Tuesday, 15 May 2012

Denmark not quite a fairy tale kingdom for enviro-fundamentalists

"Thumbelina" from H.C. Andersen´s fairy tale

Flashback April 17, 2012:

“This is the place to be for renewable energy and green growth”

Helle Thorning-Schmidt, Prime Minister of Denmark

WWF, May 15: 

Denmark’s demand on the earth’s resources is one of the greatest in the world according to a a new report by the World Wildlife Fund (WWF).
The biennial Living Planet Report examined the impact of human activity on the planet and found that Denmark’s ecological footprint per person – measured in terms of the amount of space demanded per inhabitant for the country’s global activities – is the fourth largest in the world.
This places Denmark behind only the gulf oil states of Qatar, Kuwait and the United Arab Emirates, but ahead of industrial superpowers and heavy polluters like the USA, Canada and China.
A country’s ecological footprint is made up of both the quantity of goods and services individuals consume and the amount of waste they produce, as well as the decisions of businesses and governments and their environmental demands and impacts.
Read the entire article here
It goes without saying that both the PM and the WWF are trying to hype their own misleading and false "green" propaganda.
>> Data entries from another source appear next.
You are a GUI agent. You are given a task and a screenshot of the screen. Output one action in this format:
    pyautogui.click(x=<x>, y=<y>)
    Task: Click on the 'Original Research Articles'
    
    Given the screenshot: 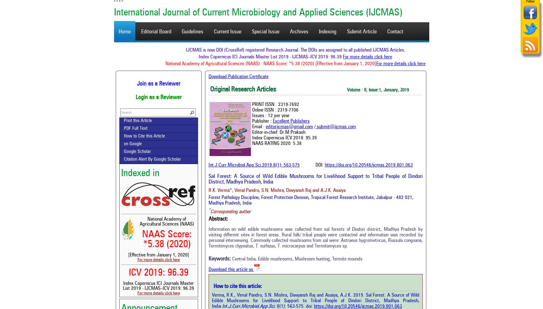 What is the action you would take?
    pyautogui.click(x=278, y=90)
    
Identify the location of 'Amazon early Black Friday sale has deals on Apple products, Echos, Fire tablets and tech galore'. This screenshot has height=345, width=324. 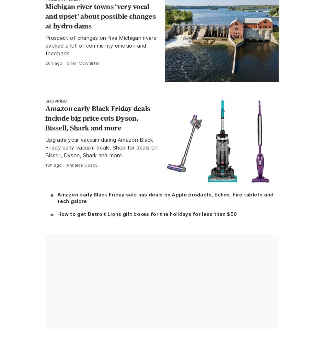
(57, 197).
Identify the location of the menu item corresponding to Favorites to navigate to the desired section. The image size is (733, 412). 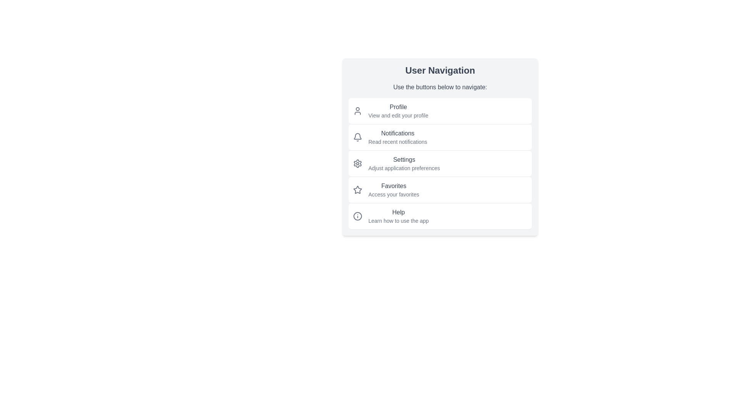
(440, 189).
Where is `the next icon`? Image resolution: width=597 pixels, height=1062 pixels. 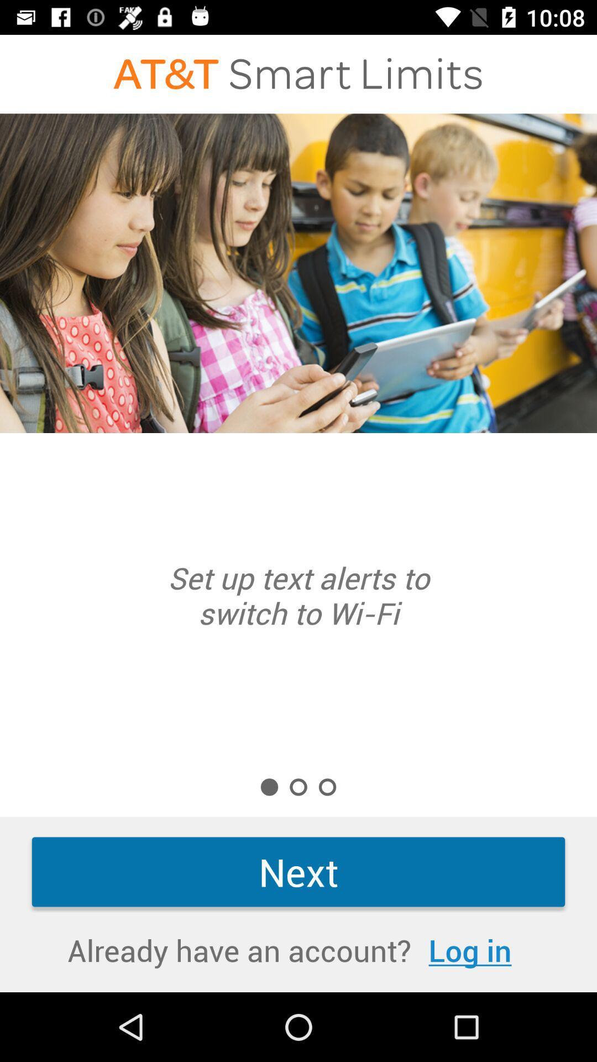 the next icon is located at coordinates (299, 871).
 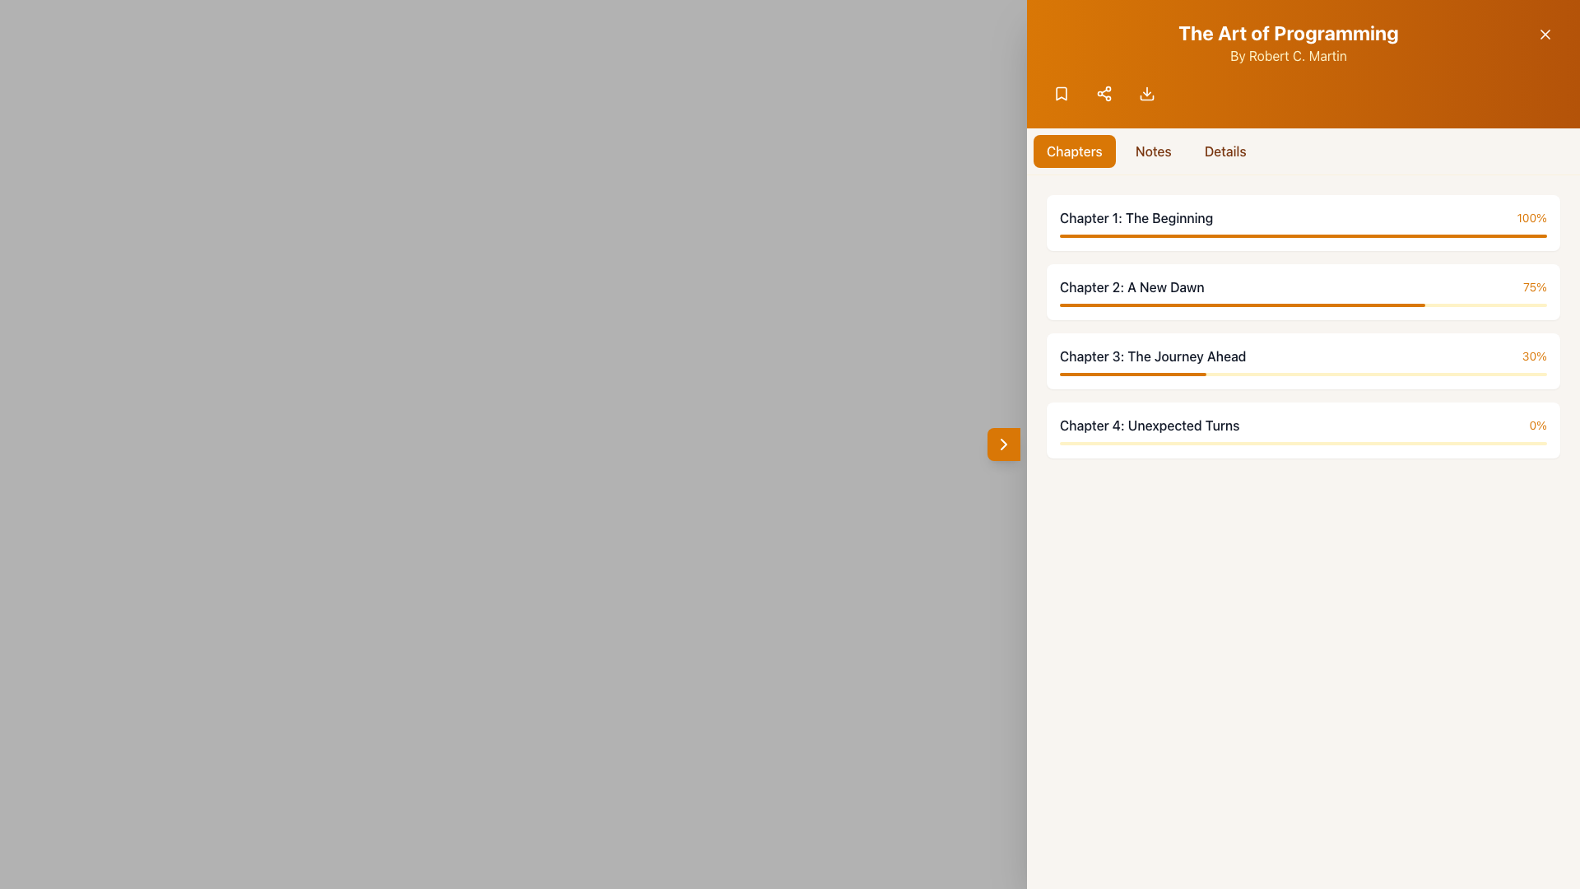 I want to click on the Progress Bar that visually represents 100% completion for 'Chapter 1: The Beginning', positioned beneath the chapter title and associated text, so click(x=1302, y=235).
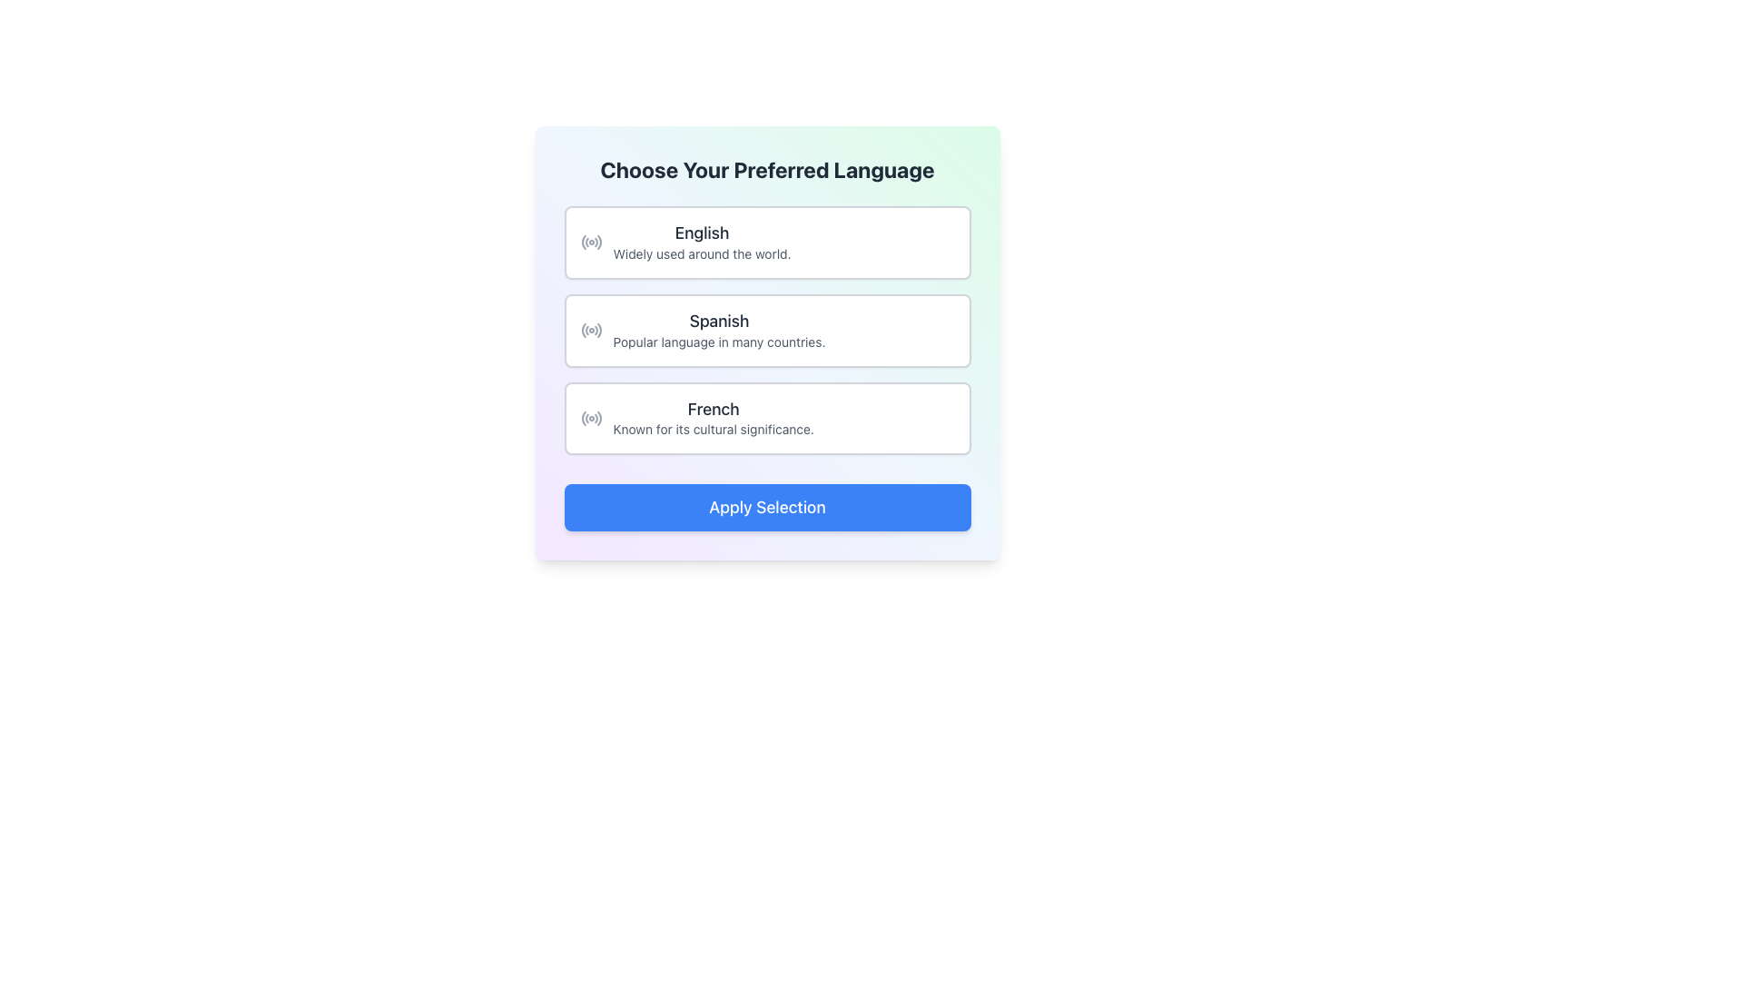 The image size is (1743, 981). I want to click on the selectable option for the French language, which is the third option in the list, positioned between the Spanish option and the Apply Selection button, so click(696, 418).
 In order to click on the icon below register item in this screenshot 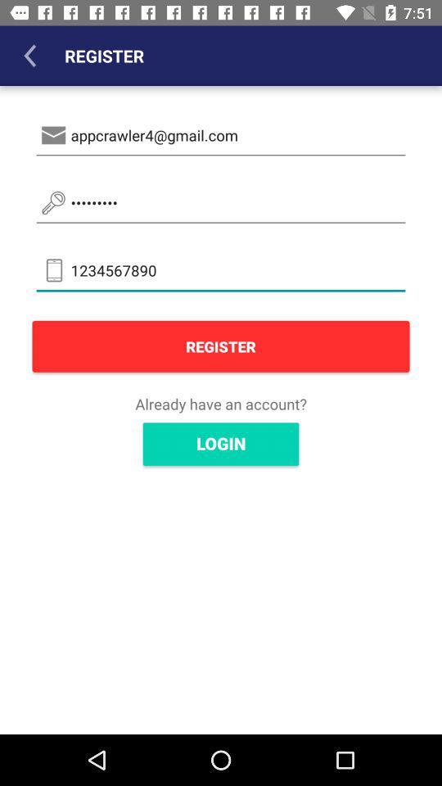, I will do `click(221, 403)`.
However, it is interesting to note that Denmark is not quite the enviro-fundamentalist paradise Mrs. Thorning-Schmidt would like us to believe.  Maybe she has been reading too many of the great Hans Christian Andersen´s fairy tales?
(image wikipedia)

1 comment:

www.greenworldbvi.com said...

Fourth in the world? Hah, awesome! Its for information like this that I ended up with my blog reading habit. I would have guessed the Gulf States, but then maybe a Canada (oil sands) or China, India or other big developing countries. All I can say is that if this is true, the Danish government has one bloody hell of a great marketing agency they employ. All one ever hears about the place is towns which have converted to total self-sustainability, offshore windmills etc etc.